- **Problem**
Go to the line containing "Given: Click the handshake avatar of 江西邮政包裹快递" in the material below. From there to the end, retype every line exactly and drop the pictures.

BEGIN Extracted material

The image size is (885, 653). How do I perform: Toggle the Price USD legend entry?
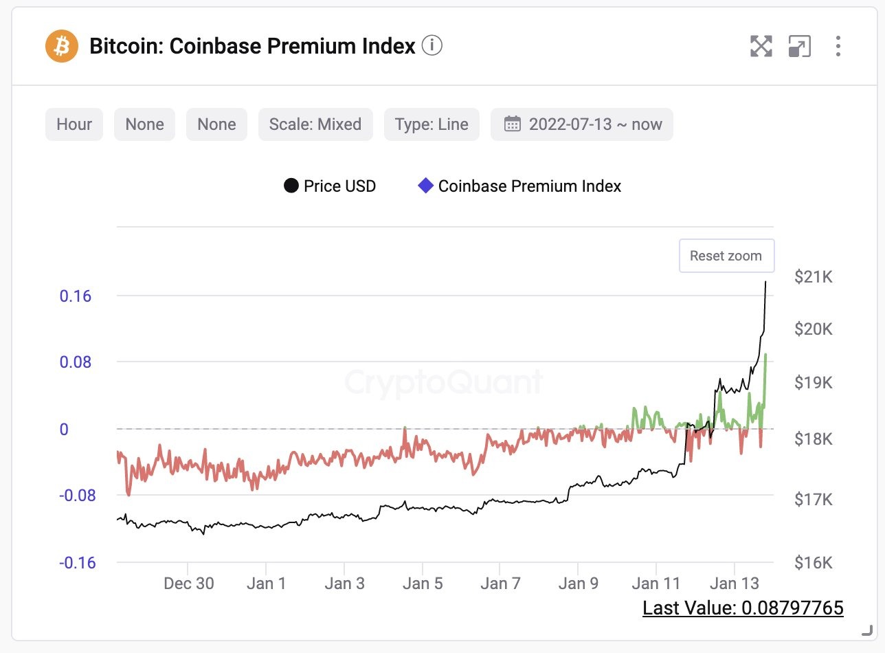pos(330,186)
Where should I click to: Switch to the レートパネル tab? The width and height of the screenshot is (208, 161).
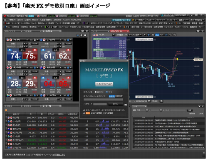click(51, 31)
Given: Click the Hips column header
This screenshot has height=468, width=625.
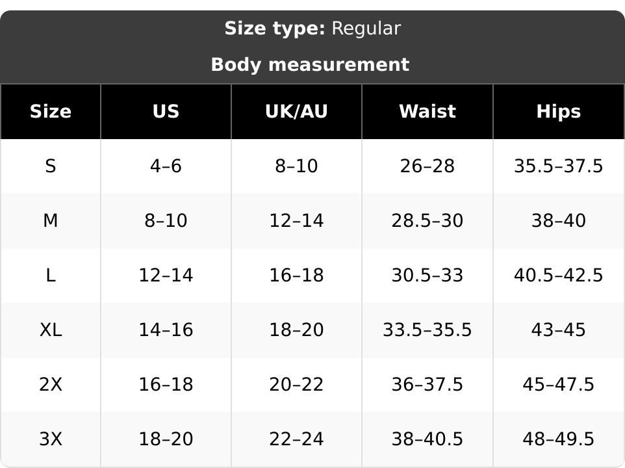Looking at the screenshot, I should point(559,112).
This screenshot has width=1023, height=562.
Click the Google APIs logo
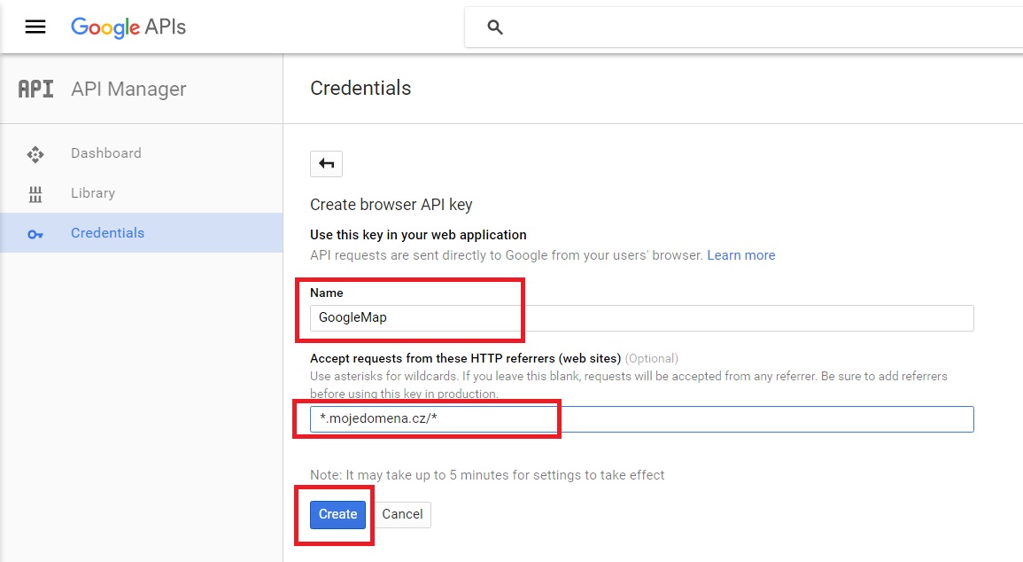click(x=128, y=27)
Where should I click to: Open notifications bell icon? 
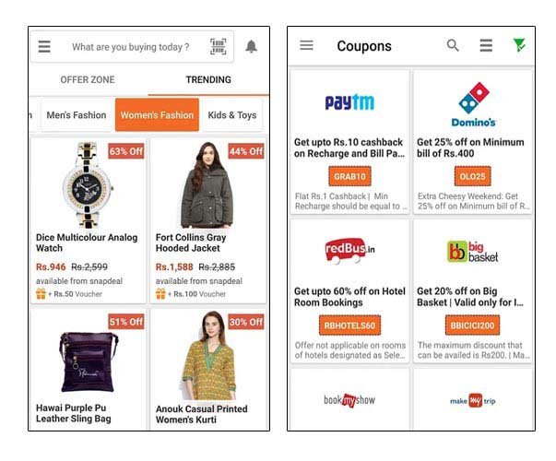point(251,46)
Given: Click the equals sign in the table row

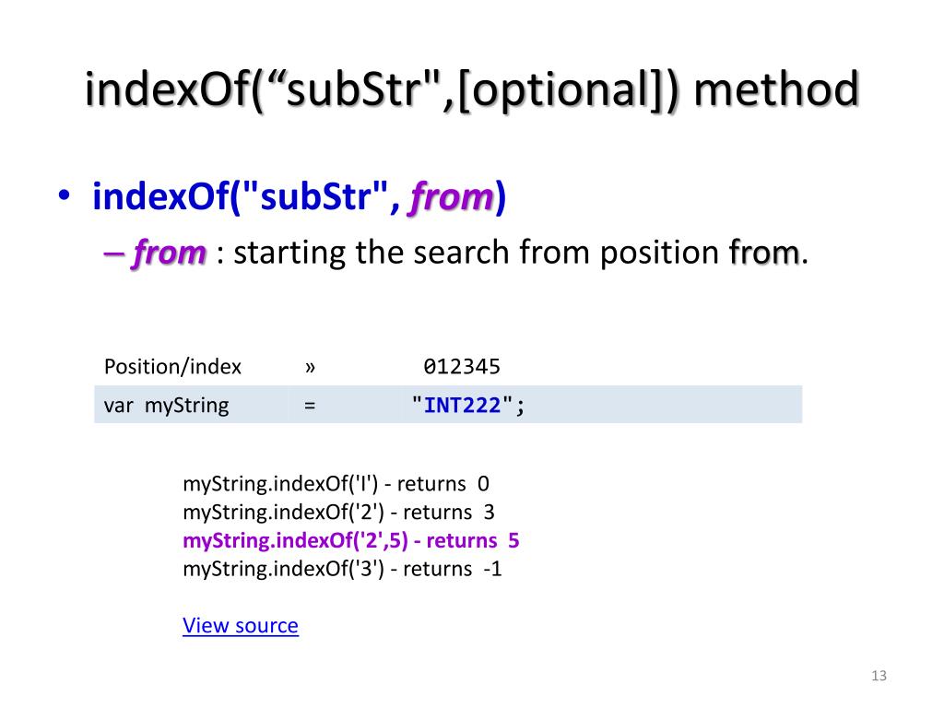Looking at the screenshot, I should (x=310, y=407).
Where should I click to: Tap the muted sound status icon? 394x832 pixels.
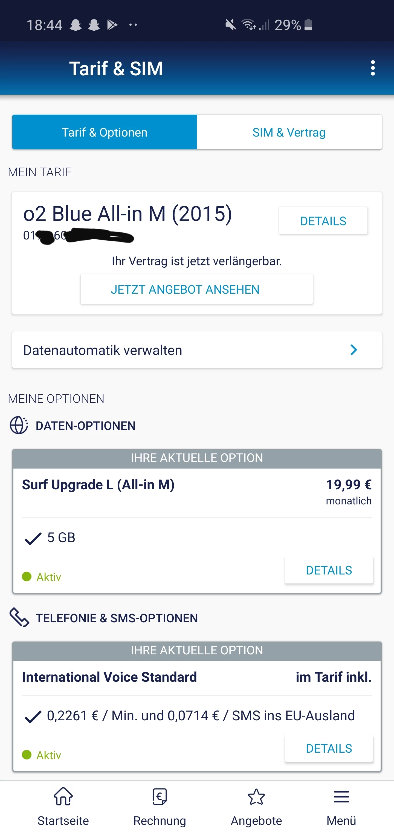pyautogui.click(x=231, y=25)
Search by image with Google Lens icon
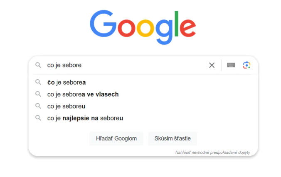 click(247, 65)
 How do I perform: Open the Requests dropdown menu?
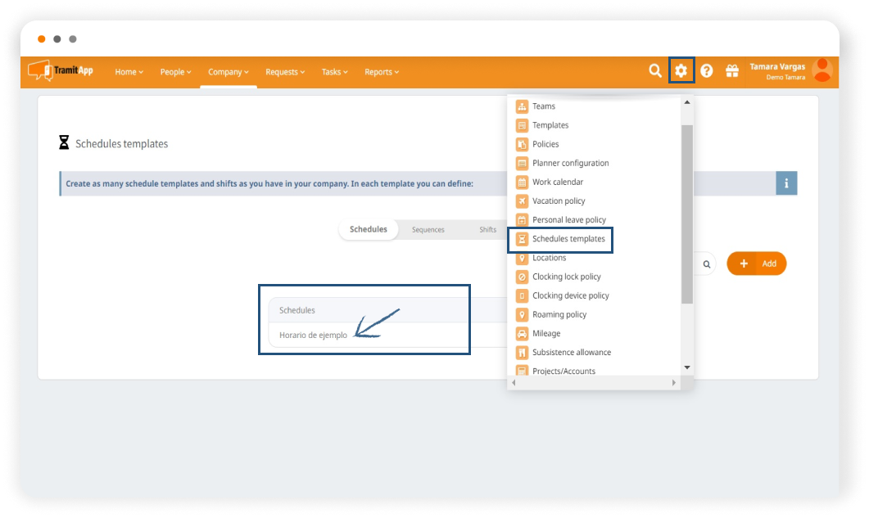(285, 72)
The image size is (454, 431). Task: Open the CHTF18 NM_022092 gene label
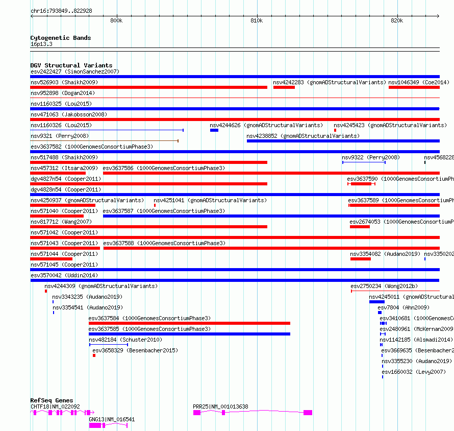pyautogui.click(x=55, y=406)
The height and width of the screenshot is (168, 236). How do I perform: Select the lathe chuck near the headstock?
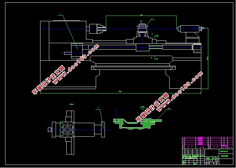click(x=97, y=29)
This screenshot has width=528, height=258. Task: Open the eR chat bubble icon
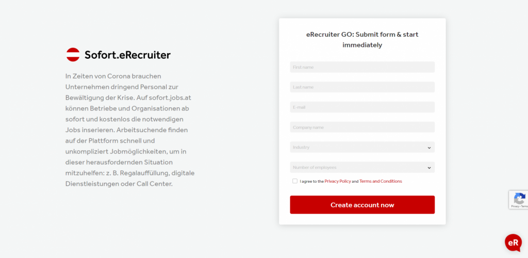click(x=513, y=243)
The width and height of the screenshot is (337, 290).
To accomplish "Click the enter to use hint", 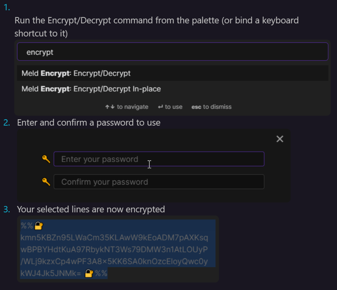I will (x=170, y=107).
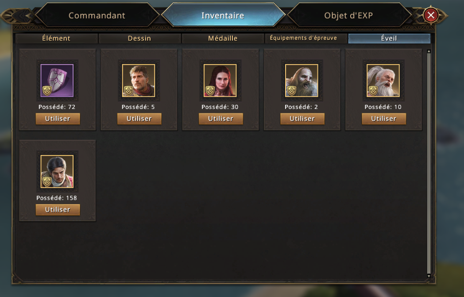The height and width of the screenshot is (297, 464).
Task: Open the Objet d'EXP tab
Action: [x=348, y=15]
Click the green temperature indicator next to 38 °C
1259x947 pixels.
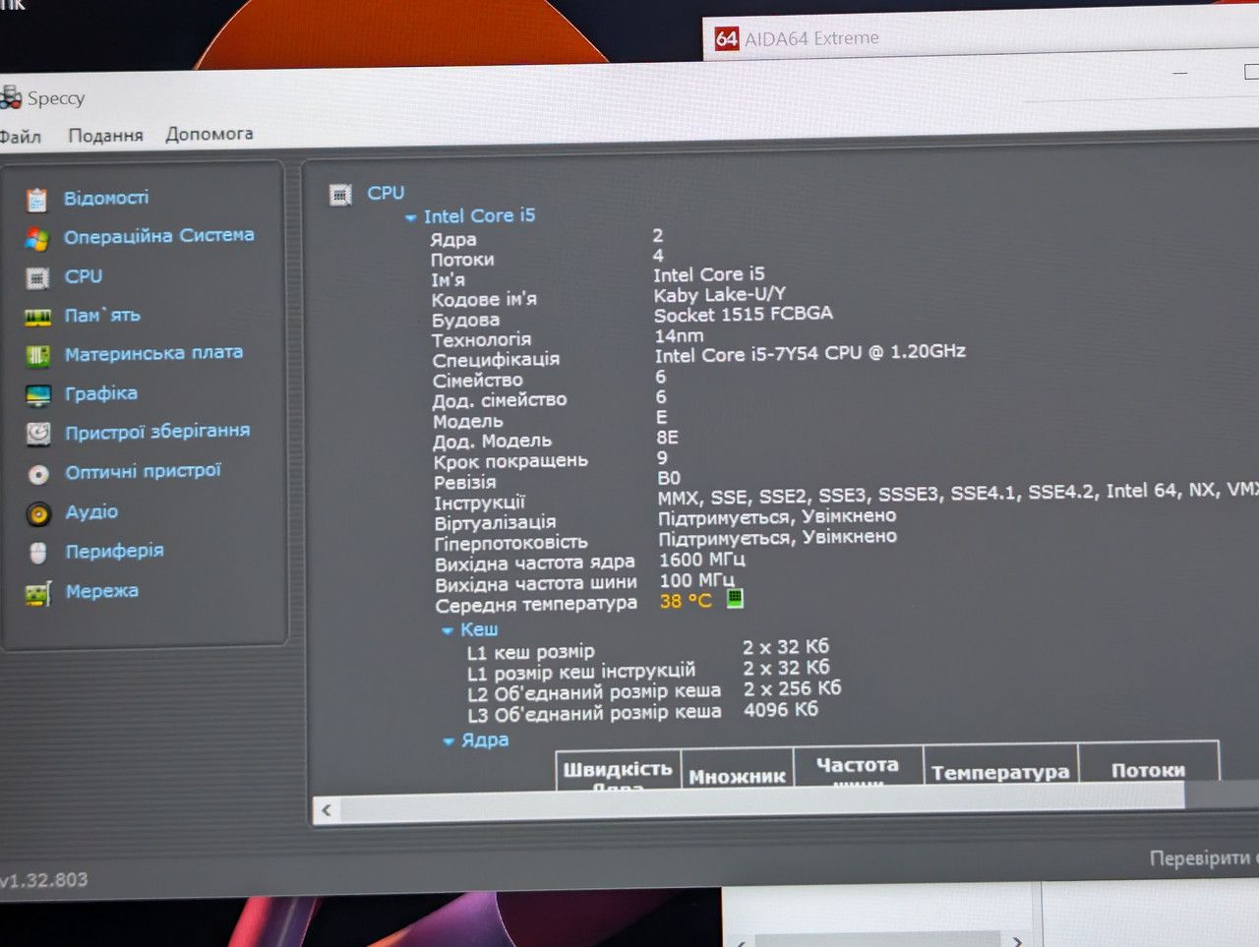point(735,598)
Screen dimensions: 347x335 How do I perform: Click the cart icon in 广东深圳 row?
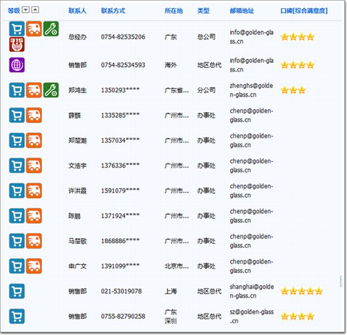17,316
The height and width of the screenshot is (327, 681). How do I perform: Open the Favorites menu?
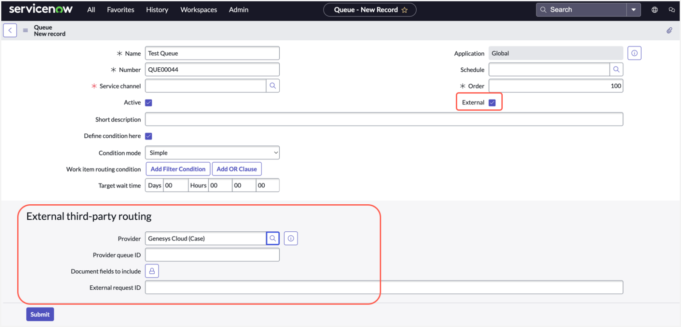[x=120, y=9]
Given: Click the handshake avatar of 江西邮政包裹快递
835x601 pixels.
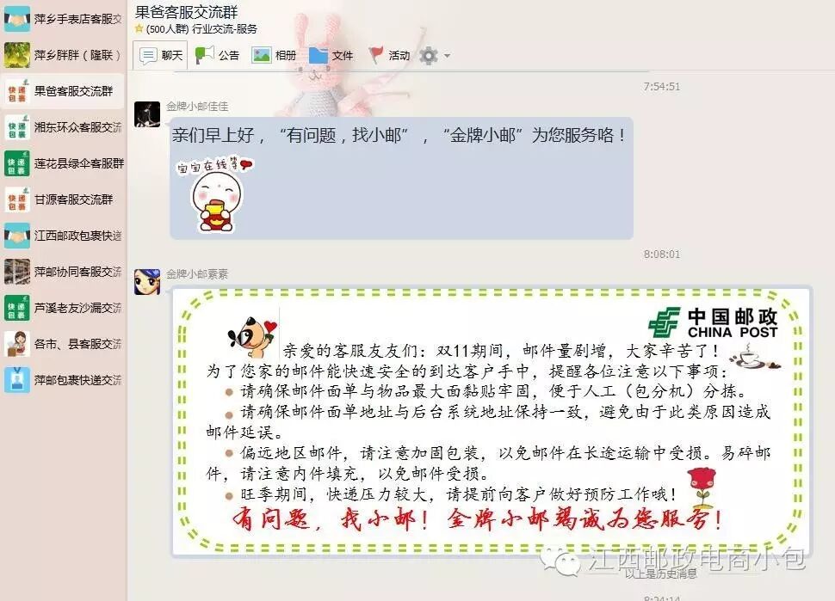Looking at the screenshot, I should point(17,236).
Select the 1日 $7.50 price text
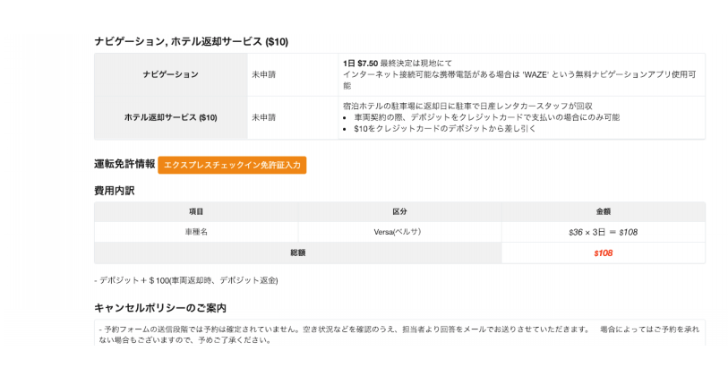Image resolution: width=728 pixels, height=368 pixels. click(360, 63)
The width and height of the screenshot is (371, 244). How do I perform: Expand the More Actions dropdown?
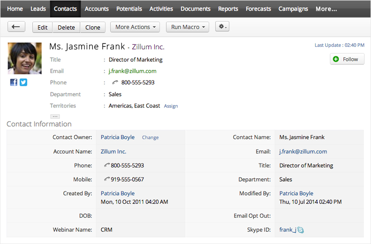135,27
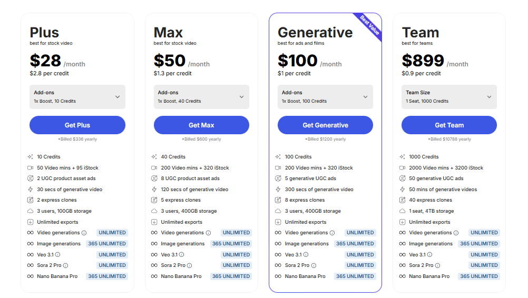Click express clones icon in Max plan
Viewport: 528px width, 298px height.
click(154, 200)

END Extracted material

- **Reply to the exercise**
Given: Click the handshake avatar of 江西邮政包裹快递
835x601 pixels.
Looking at the screenshot, I should point(17,236).
Select the 1日 $7.50 price text
Image resolution: width=728 pixels, height=368 pixels. click(360, 63)
The width and height of the screenshot is (371, 244). How do I perform: Expand the More Actions dropdown?
135,27
Click express clones icon in Max plan
Viewport: 528px width, 298px height.
click(154, 200)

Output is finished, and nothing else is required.